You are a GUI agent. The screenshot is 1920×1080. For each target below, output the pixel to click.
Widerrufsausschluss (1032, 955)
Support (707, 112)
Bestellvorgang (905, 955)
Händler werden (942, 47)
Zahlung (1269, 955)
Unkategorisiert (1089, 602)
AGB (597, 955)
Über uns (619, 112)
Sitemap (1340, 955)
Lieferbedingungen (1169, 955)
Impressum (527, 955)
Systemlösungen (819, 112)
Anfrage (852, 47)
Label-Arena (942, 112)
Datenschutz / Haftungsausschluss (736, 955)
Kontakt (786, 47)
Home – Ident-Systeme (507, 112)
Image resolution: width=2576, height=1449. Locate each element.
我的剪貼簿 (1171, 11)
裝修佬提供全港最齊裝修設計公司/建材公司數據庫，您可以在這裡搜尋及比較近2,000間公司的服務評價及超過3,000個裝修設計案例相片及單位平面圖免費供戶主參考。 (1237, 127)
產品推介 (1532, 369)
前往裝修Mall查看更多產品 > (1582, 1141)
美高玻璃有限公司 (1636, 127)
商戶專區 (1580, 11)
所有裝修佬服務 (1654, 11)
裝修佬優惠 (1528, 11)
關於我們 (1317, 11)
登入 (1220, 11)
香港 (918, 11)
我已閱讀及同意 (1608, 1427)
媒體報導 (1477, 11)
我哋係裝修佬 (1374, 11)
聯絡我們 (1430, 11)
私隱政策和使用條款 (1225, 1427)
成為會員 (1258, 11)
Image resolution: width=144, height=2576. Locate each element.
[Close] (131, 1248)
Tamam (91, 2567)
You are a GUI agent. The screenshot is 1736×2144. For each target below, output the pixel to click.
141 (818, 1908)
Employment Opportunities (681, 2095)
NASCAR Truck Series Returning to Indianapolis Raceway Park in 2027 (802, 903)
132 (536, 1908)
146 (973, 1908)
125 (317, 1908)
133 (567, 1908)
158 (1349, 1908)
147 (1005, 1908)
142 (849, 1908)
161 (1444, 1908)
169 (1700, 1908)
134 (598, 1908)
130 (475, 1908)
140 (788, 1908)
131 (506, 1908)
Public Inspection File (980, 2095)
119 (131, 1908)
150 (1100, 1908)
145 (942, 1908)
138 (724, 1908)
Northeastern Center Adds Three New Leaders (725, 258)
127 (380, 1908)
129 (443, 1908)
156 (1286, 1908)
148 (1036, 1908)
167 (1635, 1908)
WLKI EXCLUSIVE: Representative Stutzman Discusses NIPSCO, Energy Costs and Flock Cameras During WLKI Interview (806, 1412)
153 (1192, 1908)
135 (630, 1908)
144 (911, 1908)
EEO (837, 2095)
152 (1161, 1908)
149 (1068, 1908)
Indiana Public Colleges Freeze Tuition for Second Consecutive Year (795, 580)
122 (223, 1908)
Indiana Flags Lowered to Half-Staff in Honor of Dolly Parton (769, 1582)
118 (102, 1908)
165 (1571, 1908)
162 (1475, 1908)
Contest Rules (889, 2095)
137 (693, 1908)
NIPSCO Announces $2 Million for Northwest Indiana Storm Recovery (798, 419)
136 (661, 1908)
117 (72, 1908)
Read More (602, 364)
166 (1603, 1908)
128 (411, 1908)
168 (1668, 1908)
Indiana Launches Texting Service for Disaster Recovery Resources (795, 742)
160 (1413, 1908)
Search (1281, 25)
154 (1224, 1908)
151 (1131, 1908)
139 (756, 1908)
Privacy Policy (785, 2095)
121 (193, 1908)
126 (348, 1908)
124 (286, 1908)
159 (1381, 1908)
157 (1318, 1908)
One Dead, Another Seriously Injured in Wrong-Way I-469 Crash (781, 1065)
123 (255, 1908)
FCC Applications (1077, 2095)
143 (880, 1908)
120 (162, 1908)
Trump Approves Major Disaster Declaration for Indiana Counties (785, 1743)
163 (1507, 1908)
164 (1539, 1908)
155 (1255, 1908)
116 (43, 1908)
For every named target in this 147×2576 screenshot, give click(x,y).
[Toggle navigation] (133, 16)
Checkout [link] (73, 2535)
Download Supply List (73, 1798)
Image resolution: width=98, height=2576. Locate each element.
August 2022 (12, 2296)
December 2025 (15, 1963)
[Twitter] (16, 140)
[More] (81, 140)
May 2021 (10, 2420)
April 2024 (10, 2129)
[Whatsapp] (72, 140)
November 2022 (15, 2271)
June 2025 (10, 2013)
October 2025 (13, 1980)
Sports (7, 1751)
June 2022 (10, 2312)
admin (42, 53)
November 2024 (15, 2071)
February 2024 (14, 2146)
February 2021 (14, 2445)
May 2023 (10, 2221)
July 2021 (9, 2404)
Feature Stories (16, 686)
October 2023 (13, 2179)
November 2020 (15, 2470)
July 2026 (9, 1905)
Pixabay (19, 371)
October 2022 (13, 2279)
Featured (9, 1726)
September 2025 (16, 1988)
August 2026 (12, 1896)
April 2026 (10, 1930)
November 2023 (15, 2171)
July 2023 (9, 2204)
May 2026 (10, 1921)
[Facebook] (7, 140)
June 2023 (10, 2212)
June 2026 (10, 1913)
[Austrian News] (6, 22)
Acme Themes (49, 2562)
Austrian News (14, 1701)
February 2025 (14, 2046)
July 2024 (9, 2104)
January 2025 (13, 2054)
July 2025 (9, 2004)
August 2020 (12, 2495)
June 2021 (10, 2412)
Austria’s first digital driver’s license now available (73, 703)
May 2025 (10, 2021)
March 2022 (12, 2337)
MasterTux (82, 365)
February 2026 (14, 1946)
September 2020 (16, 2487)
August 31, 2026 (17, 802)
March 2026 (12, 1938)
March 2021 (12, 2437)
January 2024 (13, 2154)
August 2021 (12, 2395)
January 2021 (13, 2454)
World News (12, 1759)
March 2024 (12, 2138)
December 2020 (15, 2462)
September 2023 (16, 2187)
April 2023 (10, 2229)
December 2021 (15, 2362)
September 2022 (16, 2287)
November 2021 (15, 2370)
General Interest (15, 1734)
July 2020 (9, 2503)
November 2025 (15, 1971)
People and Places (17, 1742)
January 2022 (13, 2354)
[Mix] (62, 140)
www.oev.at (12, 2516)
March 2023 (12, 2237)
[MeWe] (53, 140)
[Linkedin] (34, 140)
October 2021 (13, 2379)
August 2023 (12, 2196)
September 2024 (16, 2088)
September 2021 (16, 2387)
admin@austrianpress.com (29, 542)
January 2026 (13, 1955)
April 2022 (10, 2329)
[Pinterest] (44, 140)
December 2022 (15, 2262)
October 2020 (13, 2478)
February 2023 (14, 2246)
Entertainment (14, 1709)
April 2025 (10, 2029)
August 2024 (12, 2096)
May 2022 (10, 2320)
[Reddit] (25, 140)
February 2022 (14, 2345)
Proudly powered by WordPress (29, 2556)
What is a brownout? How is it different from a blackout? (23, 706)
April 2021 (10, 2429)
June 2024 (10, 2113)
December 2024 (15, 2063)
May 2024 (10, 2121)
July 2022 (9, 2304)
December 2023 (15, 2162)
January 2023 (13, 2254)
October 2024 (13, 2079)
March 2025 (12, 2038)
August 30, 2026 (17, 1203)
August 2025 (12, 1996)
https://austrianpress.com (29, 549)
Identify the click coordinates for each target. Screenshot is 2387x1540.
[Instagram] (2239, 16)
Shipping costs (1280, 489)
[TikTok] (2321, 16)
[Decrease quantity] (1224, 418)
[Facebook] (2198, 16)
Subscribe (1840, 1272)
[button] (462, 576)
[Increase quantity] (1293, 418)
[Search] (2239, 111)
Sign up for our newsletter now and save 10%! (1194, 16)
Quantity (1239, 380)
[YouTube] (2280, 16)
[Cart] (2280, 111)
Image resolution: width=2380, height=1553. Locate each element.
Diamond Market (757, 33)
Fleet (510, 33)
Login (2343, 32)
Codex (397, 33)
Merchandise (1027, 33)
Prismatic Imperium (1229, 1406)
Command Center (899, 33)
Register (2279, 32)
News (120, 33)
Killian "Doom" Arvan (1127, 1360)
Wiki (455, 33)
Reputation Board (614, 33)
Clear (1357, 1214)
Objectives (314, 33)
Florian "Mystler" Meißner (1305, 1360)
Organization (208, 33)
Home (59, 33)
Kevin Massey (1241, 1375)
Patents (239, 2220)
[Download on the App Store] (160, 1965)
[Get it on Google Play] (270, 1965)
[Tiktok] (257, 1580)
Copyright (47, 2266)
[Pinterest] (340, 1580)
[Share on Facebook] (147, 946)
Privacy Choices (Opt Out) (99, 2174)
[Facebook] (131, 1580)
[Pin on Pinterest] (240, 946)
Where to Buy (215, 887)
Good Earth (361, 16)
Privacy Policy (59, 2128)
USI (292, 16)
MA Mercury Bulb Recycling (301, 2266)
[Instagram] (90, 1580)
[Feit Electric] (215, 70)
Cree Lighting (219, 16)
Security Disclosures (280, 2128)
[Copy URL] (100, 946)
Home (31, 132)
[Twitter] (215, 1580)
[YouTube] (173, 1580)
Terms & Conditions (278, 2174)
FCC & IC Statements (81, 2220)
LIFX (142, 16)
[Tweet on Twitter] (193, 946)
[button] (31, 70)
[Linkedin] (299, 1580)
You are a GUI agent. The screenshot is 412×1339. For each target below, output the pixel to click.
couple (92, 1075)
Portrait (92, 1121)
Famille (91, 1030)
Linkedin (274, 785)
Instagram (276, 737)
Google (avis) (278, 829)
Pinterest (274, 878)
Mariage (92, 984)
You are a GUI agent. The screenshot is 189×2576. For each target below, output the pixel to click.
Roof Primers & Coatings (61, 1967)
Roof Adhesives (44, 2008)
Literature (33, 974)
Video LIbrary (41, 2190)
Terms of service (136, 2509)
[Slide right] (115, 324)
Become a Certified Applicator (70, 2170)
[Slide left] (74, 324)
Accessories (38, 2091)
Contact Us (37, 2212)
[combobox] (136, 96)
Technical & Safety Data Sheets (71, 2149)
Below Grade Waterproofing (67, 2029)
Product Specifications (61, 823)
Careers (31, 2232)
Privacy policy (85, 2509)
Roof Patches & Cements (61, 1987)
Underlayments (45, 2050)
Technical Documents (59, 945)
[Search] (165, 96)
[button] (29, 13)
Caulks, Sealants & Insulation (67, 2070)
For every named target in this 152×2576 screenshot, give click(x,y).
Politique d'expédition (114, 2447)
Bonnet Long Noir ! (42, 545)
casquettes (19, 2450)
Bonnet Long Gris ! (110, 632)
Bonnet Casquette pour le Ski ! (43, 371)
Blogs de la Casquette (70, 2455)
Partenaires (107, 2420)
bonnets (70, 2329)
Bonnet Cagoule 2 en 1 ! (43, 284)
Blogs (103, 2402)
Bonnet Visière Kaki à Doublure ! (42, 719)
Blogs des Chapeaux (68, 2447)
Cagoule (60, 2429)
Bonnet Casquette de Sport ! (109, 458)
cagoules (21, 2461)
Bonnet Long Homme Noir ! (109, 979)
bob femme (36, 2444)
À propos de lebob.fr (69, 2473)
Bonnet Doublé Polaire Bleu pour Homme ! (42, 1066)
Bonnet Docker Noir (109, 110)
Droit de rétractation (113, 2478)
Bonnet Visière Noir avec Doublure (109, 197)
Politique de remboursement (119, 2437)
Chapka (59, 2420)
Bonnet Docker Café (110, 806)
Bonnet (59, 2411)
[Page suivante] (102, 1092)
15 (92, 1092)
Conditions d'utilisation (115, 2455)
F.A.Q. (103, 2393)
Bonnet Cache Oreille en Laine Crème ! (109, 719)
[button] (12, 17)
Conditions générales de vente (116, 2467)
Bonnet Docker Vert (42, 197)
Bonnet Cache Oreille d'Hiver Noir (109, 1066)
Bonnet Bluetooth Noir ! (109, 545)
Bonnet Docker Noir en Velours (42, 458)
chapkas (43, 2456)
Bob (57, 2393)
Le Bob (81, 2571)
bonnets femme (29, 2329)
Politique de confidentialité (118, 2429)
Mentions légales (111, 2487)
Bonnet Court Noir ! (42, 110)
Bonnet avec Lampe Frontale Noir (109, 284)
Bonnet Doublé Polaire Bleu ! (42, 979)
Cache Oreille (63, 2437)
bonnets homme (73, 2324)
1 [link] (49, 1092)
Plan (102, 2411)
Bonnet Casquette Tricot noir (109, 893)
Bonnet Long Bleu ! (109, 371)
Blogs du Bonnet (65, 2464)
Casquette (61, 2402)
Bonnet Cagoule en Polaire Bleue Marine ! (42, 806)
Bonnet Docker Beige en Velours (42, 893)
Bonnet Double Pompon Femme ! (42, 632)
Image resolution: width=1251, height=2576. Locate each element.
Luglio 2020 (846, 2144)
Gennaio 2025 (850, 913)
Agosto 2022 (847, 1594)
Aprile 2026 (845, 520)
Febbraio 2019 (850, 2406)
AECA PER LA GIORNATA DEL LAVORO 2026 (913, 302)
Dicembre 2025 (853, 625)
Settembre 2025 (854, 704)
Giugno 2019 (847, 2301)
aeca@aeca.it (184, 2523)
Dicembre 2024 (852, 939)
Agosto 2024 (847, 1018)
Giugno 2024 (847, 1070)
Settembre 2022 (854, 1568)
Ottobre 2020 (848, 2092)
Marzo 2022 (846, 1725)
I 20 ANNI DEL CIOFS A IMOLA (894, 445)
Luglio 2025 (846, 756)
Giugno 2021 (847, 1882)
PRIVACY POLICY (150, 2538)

◆ **Problem description**
Begin with the first line of the listing above and write out each line exactly, ending with the line that contains "我的剪貼簿 (1171, 11)".

◆ **Result below**
You are a GUI agent. The screenshot is 1920×1080. For each target below, output the pixel to click.
Widerrufsausschluss (1032, 955)
Support (707, 112)
Bestellvorgang (905, 955)
Händler werden (942, 47)
Zahlung (1269, 955)
Unkategorisiert (1089, 602)
AGB (597, 955)
Über uns (619, 112)
Sitemap (1340, 955)
Lieferbedingungen (1169, 955)
Impressum (527, 955)
Systemlösungen (819, 112)
Anfrage (852, 47)
Label-Arena (942, 112)
Datenschutz / Haftungsausschluss (736, 955)
Kontakt (786, 47)
Home – Ident-Systeme (507, 112)
Image resolution: width=2576, height=1449. Locate each element.
我的剪貼簿 (1171, 11)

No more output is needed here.